I dati riportati sono in crescita: la pandemia di Covid-19, che ha comportato un incremento del 30-35% nei casi di disturbi alimentari e un abbassamento dell'età di esordio. Il motivo? Non esiste una spiegazione universale, ma le cause potrebbero essere collegate all'abbassamento dell'età puberale nei ragazzi che si sentono troppo “piccoli” in corpi maturi e che la società e i suoi canoni vorrebbero subito pronti e performanti. Non hanno aiutato, durante il periodo di pandemia, anche l'isolamento sociale, il deterioramento delle relazioni interpersonali e le difficoltà economiche hanno contribuito a peggiorare la situazione, in particolare tra le fasce più giovani della popolazione.

La mappa dell’Iss

Ora il punto vero: come aiutare chi soffre di tali disturbi? O a chi rivolgersi? I disturbi alimentari sono patologie complesse che richiedono cure specialistiche fornite da equipe multidisciplinari (formate da: psicologo, psichiatra, pediatra, internista, nutrizionista, dietista, infermiere, tecnico della riabilitazione psichiatrica e motoria, assistente sociale) e basate su diversi livelli di assistenza, a seconda delle esigenze di salute del paziente: dall’ambulatorio al Centro diurno, alla residenza riabilitativa, ai ricoveri in ospedale per le emergenze. 
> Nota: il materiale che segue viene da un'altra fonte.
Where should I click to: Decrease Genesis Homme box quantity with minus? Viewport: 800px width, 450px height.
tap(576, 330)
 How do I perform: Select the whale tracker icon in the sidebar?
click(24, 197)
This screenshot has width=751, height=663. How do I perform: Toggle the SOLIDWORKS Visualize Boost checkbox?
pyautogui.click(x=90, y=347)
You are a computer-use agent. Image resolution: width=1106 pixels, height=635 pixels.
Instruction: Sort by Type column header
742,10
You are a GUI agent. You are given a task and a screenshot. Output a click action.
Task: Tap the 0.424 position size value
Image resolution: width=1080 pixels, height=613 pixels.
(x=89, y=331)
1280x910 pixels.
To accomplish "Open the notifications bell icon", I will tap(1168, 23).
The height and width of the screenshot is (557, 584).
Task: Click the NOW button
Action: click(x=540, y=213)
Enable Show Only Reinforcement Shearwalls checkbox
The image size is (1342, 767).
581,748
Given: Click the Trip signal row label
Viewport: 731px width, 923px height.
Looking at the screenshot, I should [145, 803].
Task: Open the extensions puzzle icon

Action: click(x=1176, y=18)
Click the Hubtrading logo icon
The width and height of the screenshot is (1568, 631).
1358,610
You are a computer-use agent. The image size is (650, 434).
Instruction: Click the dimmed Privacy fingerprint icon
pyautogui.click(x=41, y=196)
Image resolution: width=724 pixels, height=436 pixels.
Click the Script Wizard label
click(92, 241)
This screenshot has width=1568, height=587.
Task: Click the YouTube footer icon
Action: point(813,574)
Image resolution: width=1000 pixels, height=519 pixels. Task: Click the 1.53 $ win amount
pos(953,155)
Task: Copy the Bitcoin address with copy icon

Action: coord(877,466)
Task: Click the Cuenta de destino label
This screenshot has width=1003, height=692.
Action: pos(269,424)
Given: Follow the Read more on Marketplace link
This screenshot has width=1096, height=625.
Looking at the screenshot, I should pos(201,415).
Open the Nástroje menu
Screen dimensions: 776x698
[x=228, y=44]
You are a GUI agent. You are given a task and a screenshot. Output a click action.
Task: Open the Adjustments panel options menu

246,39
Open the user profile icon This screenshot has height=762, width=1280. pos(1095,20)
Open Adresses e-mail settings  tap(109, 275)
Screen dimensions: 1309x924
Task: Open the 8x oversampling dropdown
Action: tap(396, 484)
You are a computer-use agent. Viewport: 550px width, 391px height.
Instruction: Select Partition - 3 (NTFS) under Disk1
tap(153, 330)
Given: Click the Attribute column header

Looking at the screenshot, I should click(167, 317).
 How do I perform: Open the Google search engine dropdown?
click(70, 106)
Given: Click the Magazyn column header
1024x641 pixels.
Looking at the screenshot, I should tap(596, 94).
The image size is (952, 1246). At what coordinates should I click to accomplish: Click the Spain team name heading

Il ministero della Salute ha approvato il rinnovo del fondo nazionale per i disturbi alimentari da 10 milioni di euro, che era stato tagliato nell’ultima legge di bilancio e che servirà a coprire le spese dei centri per il 2025.

E qui entra in gioco la mappa dell’Iss che censisce per la prima volta anche le associazioni di volontariato che offrono supporto e orientamento alle famiglie. L’obiettivo è quello di «offrire ai cittadini affetti da tali patologie e alle loro famiglie uno strumento pratico per agevolare l'accesso alle cure e agli interventi più appropriati». 

Giornata del Fiocchetto Lilla: la storia

Come si arriva alla data del 15 marzo? La Giornata Nazionale del Fiocchetto Lilla ha date variabili nel mondo: in Italia è stata ufficialmente riconosciuta il 19 giugno 2018, anche se nasce nel 2012. L’associazione che ha creato il fiocchetto lilla è Mi Nutro di Vita. Il suo presidente, Stefano Tavilla, è padre di una giovane donna che, a causa della bulimia, muore proprio il 15 marzo. La volontà di agire concretamente lo spinge a dare vita a diversi eventi curati dall’associazione: «Non può, non deve capitare ad altri. La morte di mia figlia deve servire a tutte le persone e le famiglie che vivono un dramma di questo genere»

Il dramma di vedere chi ami che piano piano si spegne, non ride più, non mangia o vomita. Non accetta di farsi curare e a te resta la sensazione di non aver fatto abbastanza. Lei non ce l’ha fatta, ma non ci devono essere altri figli che muoiono quando potevano essere salvati

 

L’associazione Mi nutro di vita, insieme alle associazioni Perle Onlus e Così Come Sei, ha dato vita alla Fondazione Fiocchetto Lilla che, come si legge nella propria mission:“Si pone l’obiettivo di sensibilizzare sulla realtà di questa malattia in Italia, promuovere e incentivare la certificazione di percorsi di prevenzione e sostegno su tutto il territorio nazionale, finanziare la ricerca e far arrivare risorse concrete a chi si trova o si potrebbe trovare ad affrontare queste malattie.”‍

Perché il fiocchetto lilla?

L'origine esatta del fiocchetto lilla come simbolo per la sensibilizzazione sui disturbi alimentari non è attribuibile a una singola associazione in modo univoco, poiché diversi gruppi e organizzazioni in vari paesi hanno adottato questo simbolo nel corso degli anni per rappresentare la lotta contro i disturbi del comportamento alimentare.

Il fiocchetto lilla è diventato un simbolo internazionale utilizzato per aumentare la consapevolezza su queste condizioni, promuovere l'educazione e sostenere coloro che ne sono affetti.

La scelta del lilla non è casuale: questo colore, che unisce il calmo blu al vibrante rosso, rappresenta la dualità dei DCA, che celano sofferenza interiore dietro apparente tranquillità. È un richiamo alla complessità di queste condizioni, invitando a un approccio empatico e informato.